A word-for-word transcription of all the data is required.

──────────

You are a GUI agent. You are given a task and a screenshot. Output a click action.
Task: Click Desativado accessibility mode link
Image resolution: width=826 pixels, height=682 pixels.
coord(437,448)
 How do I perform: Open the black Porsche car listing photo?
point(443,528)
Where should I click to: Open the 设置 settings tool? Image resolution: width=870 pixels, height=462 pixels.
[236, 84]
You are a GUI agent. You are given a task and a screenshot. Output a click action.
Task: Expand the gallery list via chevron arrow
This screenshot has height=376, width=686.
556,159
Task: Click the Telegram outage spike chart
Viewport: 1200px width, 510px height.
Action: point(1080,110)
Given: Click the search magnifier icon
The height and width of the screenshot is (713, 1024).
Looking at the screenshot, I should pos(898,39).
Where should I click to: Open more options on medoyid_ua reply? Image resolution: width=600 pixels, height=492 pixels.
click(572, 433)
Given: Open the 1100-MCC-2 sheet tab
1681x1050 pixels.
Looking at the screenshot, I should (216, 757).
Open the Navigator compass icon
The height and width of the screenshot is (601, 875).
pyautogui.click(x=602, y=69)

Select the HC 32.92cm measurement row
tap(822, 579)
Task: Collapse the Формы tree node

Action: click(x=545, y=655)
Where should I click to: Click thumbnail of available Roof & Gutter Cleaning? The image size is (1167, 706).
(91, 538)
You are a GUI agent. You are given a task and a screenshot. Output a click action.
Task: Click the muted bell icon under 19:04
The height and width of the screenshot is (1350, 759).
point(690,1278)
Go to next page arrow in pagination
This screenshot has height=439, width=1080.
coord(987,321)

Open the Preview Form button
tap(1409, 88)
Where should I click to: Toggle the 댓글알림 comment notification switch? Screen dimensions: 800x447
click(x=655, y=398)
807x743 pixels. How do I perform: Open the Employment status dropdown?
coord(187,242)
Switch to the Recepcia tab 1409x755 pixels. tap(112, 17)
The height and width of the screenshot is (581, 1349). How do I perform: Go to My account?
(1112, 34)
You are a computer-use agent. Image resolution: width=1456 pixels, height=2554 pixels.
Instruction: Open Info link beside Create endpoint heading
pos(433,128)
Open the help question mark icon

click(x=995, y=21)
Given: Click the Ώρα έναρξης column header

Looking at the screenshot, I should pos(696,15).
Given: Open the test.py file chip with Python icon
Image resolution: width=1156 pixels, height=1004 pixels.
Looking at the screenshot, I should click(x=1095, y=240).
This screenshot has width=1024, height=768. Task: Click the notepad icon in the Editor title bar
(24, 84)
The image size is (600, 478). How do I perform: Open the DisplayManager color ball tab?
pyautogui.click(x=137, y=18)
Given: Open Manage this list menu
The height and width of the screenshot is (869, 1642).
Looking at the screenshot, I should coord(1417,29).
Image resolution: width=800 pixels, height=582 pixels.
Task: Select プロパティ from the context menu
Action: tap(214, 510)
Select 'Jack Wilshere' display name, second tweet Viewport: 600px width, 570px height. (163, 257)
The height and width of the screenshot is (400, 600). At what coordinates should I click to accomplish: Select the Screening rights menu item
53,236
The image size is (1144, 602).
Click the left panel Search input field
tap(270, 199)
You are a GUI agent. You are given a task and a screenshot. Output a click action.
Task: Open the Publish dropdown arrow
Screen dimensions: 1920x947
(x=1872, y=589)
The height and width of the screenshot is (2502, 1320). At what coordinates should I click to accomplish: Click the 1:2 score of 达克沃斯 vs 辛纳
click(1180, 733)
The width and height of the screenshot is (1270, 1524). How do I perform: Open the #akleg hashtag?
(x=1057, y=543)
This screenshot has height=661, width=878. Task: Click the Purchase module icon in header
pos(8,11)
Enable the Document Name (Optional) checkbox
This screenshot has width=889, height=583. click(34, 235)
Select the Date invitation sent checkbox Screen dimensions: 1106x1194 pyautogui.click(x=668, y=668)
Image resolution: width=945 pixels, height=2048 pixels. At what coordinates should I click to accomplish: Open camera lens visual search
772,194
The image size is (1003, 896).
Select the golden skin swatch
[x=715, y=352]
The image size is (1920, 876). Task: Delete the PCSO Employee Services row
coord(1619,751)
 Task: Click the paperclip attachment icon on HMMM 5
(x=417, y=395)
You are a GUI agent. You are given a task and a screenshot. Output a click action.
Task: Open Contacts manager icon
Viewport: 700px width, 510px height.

──────────

▶ [EXERCISE RESULT]
You are a GUI agent. You are given a task and a screenshot. Output a click action.
Task: Click Desativado accessibility mode link
Image resolution: width=826 pixels, height=682 pixels.
coord(437,448)
 How do I perform: Open the black Porsche car listing photo?
point(443,528)
Where should I click to: Open the 设置 settings tool? Image resolution: width=870 pixels, height=462 pixels.
[236, 84]
You are a GUI agent. You are given a task and a screenshot. Output a click action.
Task: Expand the gallery list via chevron arrow
This screenshot has height=376, width=686.
556,159
Task: Click the Telegram outage spike chart
Viewport: 1200px width, 510px height.
Action: point(1080,110)
Given: Click the search magnifier icon
The height and width of the screenshot is (713, 1024).
Looking at the screenshot, I should pos(898,39).
Where should I click to: Open more options on medoyid_ua reply? Image resolution: width=600 pixels, height=492 pixels.
click(572, 433)
Given: Open the 1100-MCC-2 sheet tab
1681x1050 pixels.
Looking at the screenshot, I should (216, 757).
Open the Navigator compass icon
The height and width of the screenshot is (601, 875).
pyautogui.click(x=602, y=69)

Select the HC 32.92cm measurement row
tap(822, 579)
Task: Collapse the Формы tree node

Action: click(x=545, y=655)
Where should I click to: Click thumbnail of available Roof & Gutter Cleaning? The image size is (1167, 706).
(91, 538)
You are a GUI agent. You are given a task and a screenshot. Output a click action.
Task: Click the muted bell icon under 19:04
The height and width of the screenshot is (1350, 759).
point(690,1278)
Go to next page arrow in pagination
This screenshot has height=439, width=1080.
coord(987,321)

Open the Preview Form button
tap(1409, 88)
Where should I click to: Toggle the 댓글알림 comment notification switch? Screen dimensions: 800x447
click(x=655, y=398)
807x743 pixels. How do I perform: Open the Employment status dropdown?
coord(187,242)
Switch to the Recepcia tab 1409x755 pixels. tap(112, 17)
The height and width of the screenshot is (581, 1349). How do I perform: Go to My account?
(1112, 34)
You are a computer-use agent. Image resolution: width=1456 pixels, height=2554 pixels.
Instruction: Open Info link beside Create endpoint heading
pos(433,128)
Open the help question mark icon

click(x=995, y=21)
Given: Click the Ώρα έναρξης column header

Looking at the screenshot, I should pos(696,15).
Given: Open the test.py file chip with Python icon
Image resolution: width=1156 pixels, height=1004 pixels.
Looking at the screenshot, I should click(x=1095, y=240).
This screenshot has width=1024, height=768. Task: Click the notepad icon in the Editor title bar
(24, 84)
The image size is (600, 478). How do I perform: Open the DisplayManager color ball tab?
pyautogui.click(x=137, y=18)
Given: Open Manage this list menu
The height and width of the screenshot is (869, 1642).
Looking at the screenshot, I should coord(1417,29).
Image resolution: width=800 pixels, height=582 pixels.
Task: Select プロパティ from the context menu
Action: tap(214, 510)
Select 'Jack Wilshere' display name, second tweet Viewport: 600px width, 570px height. (163, 257)
The height and width of the screenshot is (400, 600). At what coordinates should I click to accomplish: Select the Screening rights menu item
53,236
The image size is (1144, 602).
Click the left panel Search input field
tap(270, 199)
You are a GUI agent. You are given a task and a screenshot. Output a click action.
Task: Open the Publish dropdown arrow
Screen dimensions: 1920x947
(x=1872, y=589)
The height and width of the screenshot is (2502, 1320). At what coordinates should I click to accomplish: Click the 1:2 score of 达克沃斯 vs 辛纳
click(1180, 733)
The width and height of the screenshot is (1270, 1524). How do I perform: Open the #akleg hashtag?
(x=1057, y=543)
This screenshot has height=661, width=878. Task: Click the Purchase module icon in header
pos(8,11)
Enable the Document Name (Optional) checkbox
This screenshot has width=889, height=583. click(34, 235)
Select the Date invitation sent checkbox Screen dimensions: 1106x1194 pyautogui.click(x=668, y=668)
Image resolution: width=945 pixels, height=2048 pixels. At what coordinates should I click to accomplish: Open camera lens visual search
772,194
The image size is (1003, 896).
Select the golden skin swatch
[x=715, y=352]
The image size is (1920, 876). Task: Delete the PCSO Employee Services row
coord(1619,751)
 Task: Click the paperclip attachment icon on HMMM 5
(x=417, y=395)
You are a GUI agent. You are given a task and a screenshot. Output a click action.
Task: Open Contacts manager icon
Viewport: 700px width, 510px height.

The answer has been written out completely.